*** GIVEN RECORDS ***
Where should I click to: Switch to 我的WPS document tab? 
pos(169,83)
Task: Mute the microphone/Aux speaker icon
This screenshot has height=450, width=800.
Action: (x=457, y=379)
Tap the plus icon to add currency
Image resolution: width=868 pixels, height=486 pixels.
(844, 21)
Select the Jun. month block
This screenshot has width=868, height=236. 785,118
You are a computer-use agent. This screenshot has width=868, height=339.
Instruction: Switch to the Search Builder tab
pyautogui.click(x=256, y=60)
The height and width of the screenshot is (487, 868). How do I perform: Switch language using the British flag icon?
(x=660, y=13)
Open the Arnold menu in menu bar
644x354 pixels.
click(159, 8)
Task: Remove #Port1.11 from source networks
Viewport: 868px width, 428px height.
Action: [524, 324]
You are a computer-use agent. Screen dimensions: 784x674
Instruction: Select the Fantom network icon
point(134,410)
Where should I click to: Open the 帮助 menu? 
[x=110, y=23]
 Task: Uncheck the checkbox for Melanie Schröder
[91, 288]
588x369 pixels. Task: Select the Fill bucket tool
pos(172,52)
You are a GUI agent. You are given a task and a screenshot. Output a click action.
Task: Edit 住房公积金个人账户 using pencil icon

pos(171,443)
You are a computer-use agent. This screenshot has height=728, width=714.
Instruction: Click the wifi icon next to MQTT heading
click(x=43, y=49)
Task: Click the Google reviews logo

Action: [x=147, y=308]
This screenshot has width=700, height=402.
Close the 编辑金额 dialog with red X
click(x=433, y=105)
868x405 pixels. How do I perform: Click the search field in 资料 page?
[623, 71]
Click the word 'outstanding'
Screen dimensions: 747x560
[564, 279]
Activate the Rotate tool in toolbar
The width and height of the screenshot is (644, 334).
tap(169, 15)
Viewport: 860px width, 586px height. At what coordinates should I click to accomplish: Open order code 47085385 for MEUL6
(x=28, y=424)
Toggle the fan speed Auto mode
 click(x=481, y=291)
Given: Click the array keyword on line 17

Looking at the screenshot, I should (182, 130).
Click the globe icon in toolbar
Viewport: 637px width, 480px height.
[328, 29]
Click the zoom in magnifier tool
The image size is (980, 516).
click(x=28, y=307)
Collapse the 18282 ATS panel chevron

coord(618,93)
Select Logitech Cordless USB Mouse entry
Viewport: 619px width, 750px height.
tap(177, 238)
***
• WHAT YOU WILL DO:
The answer must consist of every line above that holds the string "computer", copied exactly.

• EXERCISE ANSWER:
You are a computer-use agent. This screenshot has width=868, height=339.
You are a computer-use agent. Screen dimensions: 784x674
You are a computer-use agent. This screenshot has height=728, width=714.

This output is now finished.